• _TASKS FOR THIS EXERCISE_:
1. Print the part of the thread on a CLIP-like model for Italian that starts at the words "Pre-trained ViT, BERT" and ends after "is super interesting!", copying it word for word.
2. Output every line of the rows below word for word, omitting the pictures.
--- Start EXCERPT TO READ ---
CLIP like contrastive vision-language models for Italian with pre-trained text and vision models
For this project, a pre-trained image model like
ViT and a pre-trained text model like
BERT can be used as an image encoder and text encoder respectively.
Pre-trained ViT, BERT models can be found on the model hub. We could also use multi-lingual BERT/RoBERTa models for the Italian language.
The WIT dataset can be used for this task.
Available training scripts
A training script for this will be provided soon. (see PR)
(Optional) Desired project outcome
The desired outcome is to train a CLIP-like model for Italian language. This can be showcased with a streamlit or gradio app.
This model will require some modifications to the existing models. Specifically, we will need to add projection layers in both the text and image encoder models.
That is super interesting!
We have ViT and Italian checkpoints: can’t wait to see it in action!
Seems like a wonderful idea @vinid!
Would be great to benchmark it against the multilingual version produced by the SentenceBERT team (demo notebook here, docs here) since they were obtaining impressive performances using their multilingual distillation process!
Yes! That would be the perfect testbed!
Great idea @vinid!
I am not an expert in computer vision, but I can definitely help with the project
It’s a great idea! Also, it would be nice to know how they distilled to get the multilingual CLIP.
Do they first distill the text encoder only and then align/fine-tune the multilingual embeddings with image embeddings? Maybe we can borrow some ideas for our CLIP training as well.
@g8a9 They seem to train a bilingual student encoder on parallel data and use MSE as loss against the original ENG text encoder outputs. More info in the paper.
If training is done directly in Italian, MSCOCO-it is definitely an option!
Hello @vinid & Team,
I am interested to be a part of such an amazing project & team. I will try my best to contribute to the Italian version of CLIP like model. It would be nice if we could discuss some learning resources that would be useful for this project.I can work in any time zone that is comfortable for everyone in the team
@gsarti I see, but still I’m not sure how that is adopted in CLIP.
Perhaps, they use the pre-trained CLIP text encoder as the teacher and a bilingual student encoder. Next, they adopt the trained student as the CLIP text encoder.
But now, IMO the multilingual distillation has misaligned text and image embeddings in CLIP’s contrastive space (is that any right?).
--- End EXCERPT TO READ ---
--- Start SUPPLIED DATA ---
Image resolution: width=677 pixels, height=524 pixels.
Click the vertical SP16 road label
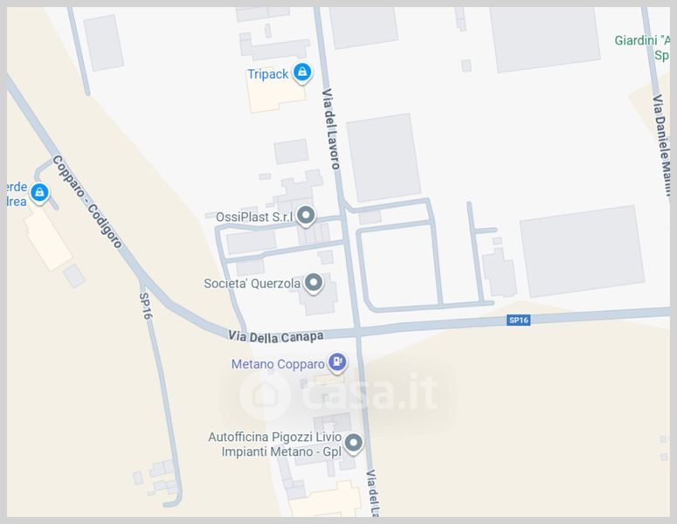coord(146,307)
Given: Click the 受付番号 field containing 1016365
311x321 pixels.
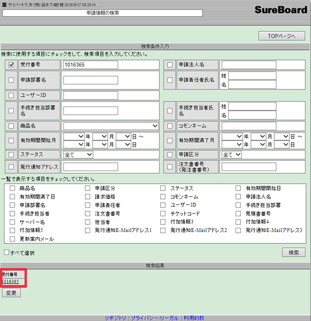Looking at the screenshot, I should (x=91, y=65).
--- End SUPPLIED DATA ---
• _THE RESPONSES_:
1.
Pre-trained ViT, BERT models can be found on the model hub. We could also use multi-lingual BERT/RoBERTa models for the Italian language.
The WIT dataset can be used for this task.
Available training scripts
A training script for this will be provided soon. (see PR)
(Optional) Desired project outcome
The desired outcome is to train a CLIP-like model for Italian language. This can be showcased with a streamlit or gradio app.
This model will require some modifications to the existing models. Specifically, we will need to add projection layers in both the text and image encoder models.
That is super interesting!

2.
Image resolution: width=677 pixels, height=524 pixels.
Click the vertical SP16 road label
coord(146,307)
Given: Click the 受付番号 field containing 1016365
311x321 pixels.
Looking at the screenshot, I should (x=91, y=65).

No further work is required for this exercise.